▸ **Given records**:

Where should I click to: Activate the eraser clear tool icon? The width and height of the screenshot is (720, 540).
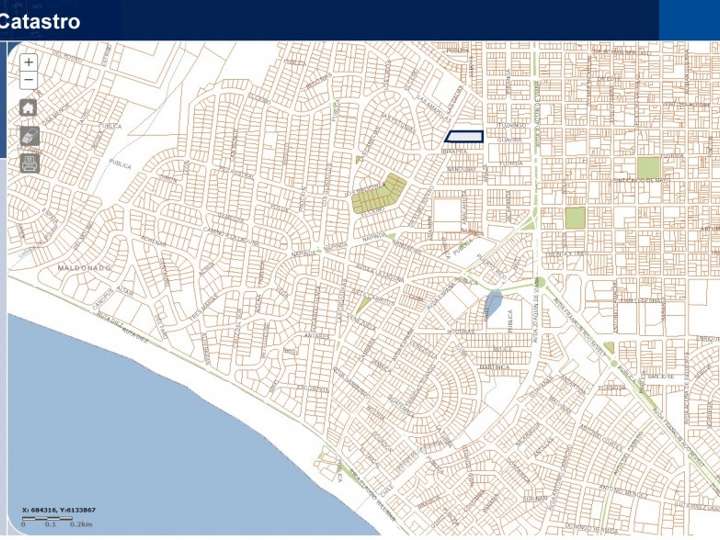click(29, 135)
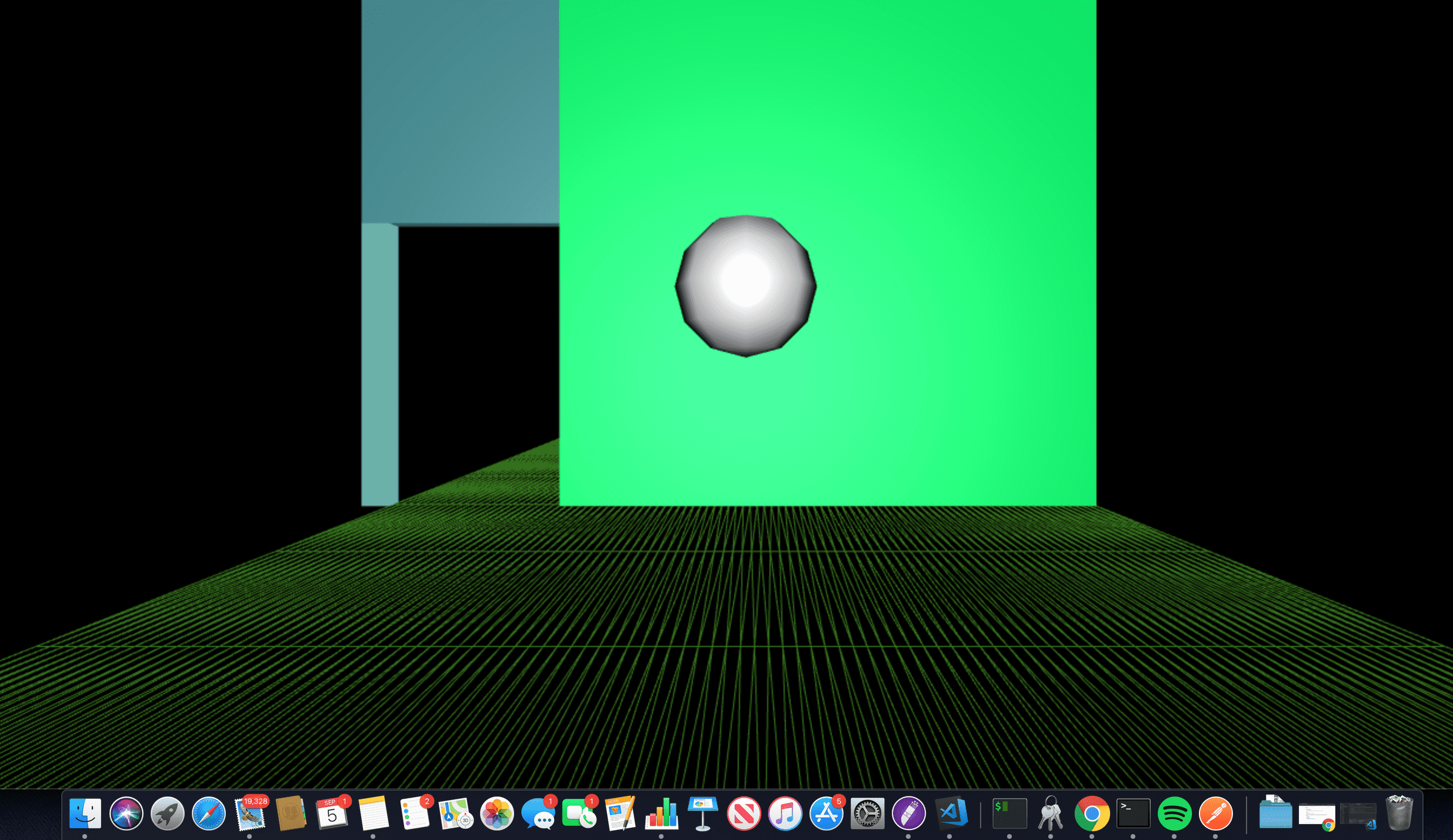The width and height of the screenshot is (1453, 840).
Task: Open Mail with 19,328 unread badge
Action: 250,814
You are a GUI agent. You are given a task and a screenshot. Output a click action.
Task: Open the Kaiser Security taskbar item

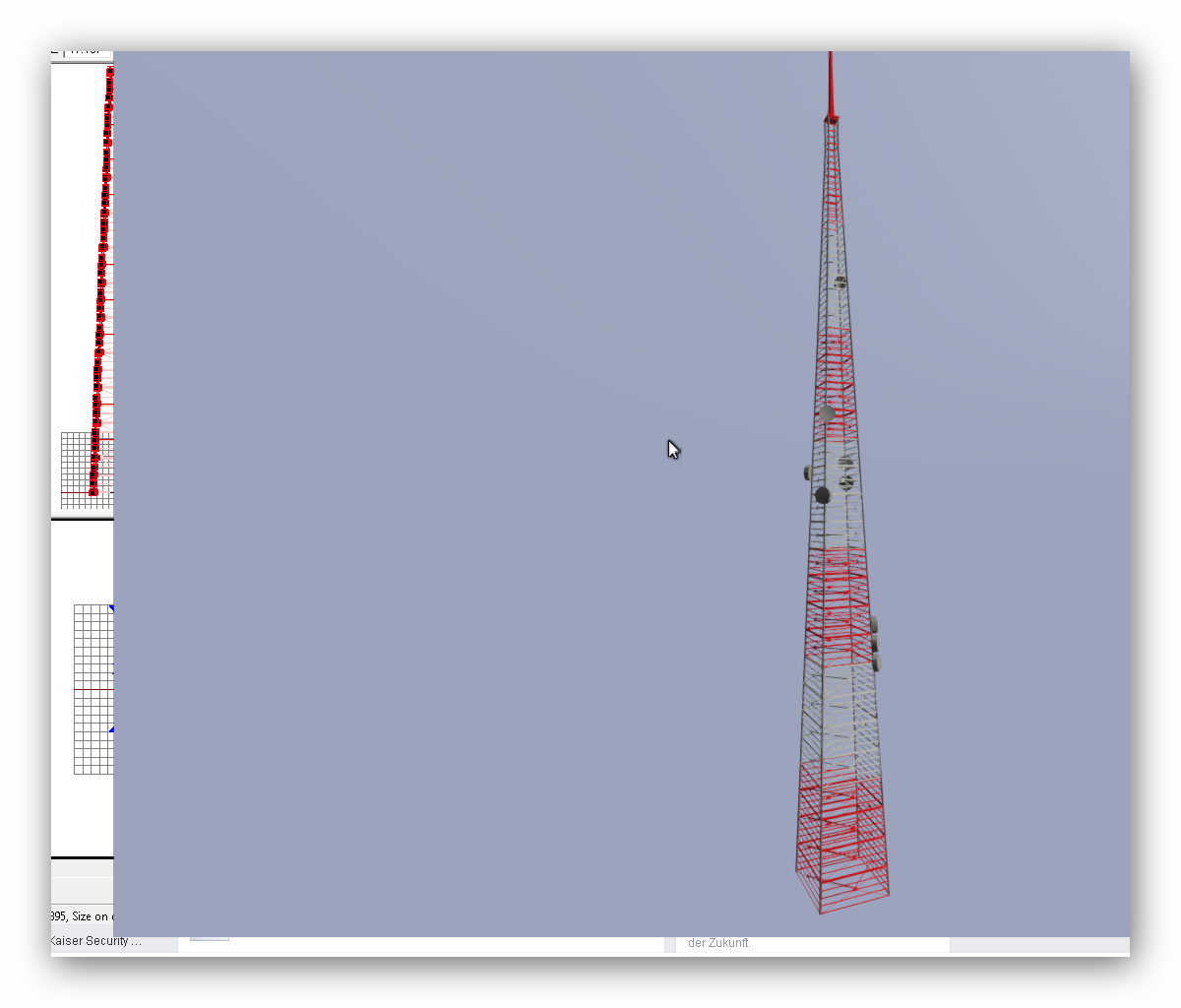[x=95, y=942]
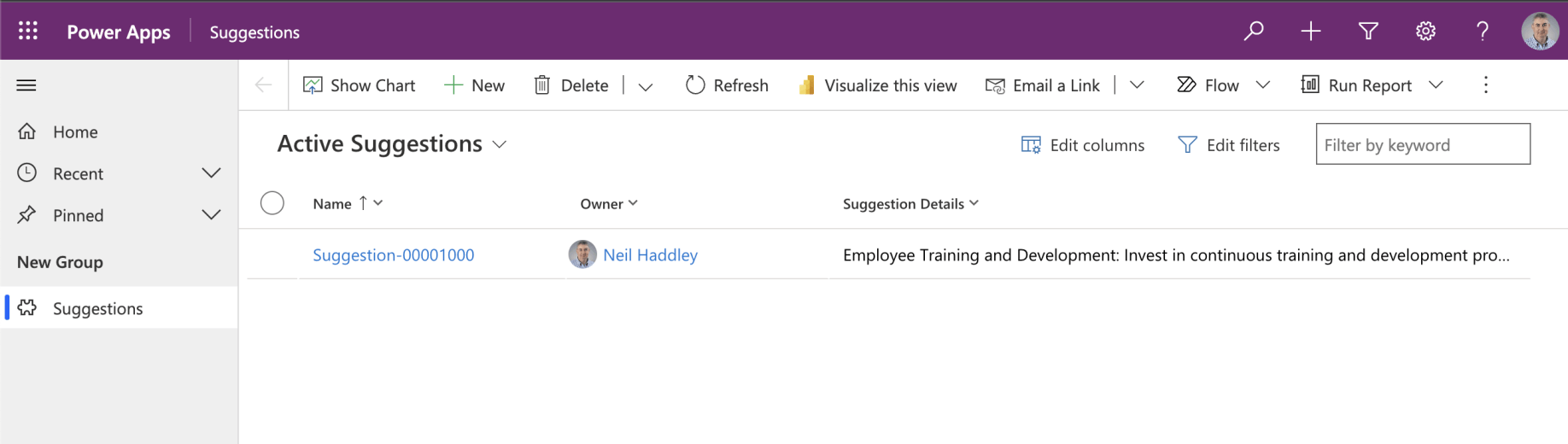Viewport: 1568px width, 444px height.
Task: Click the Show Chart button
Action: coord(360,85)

▸ **What is being asked**:
Pull out every line of text from all the rows above, character for character, and omit the pictures.

▸ **Response below**:
Where should I click to: Activate the eraser clear tool icon? The width and height of the screenshot is (720, 540).
click(29, 135)
The width and height of the screenshot is (1453, 840).
Task: Open Mail with 19,328 unread badge
Action: 250,814
You are a GUI agent. You are given a task and a screenshot. Output a click action.
Task: Open the Kaiser Security taskbar item

[x=95, y=942]
Viewport: 1568px width, 444px height.
Task: Click the Show Chart button
Action: coord(360,85)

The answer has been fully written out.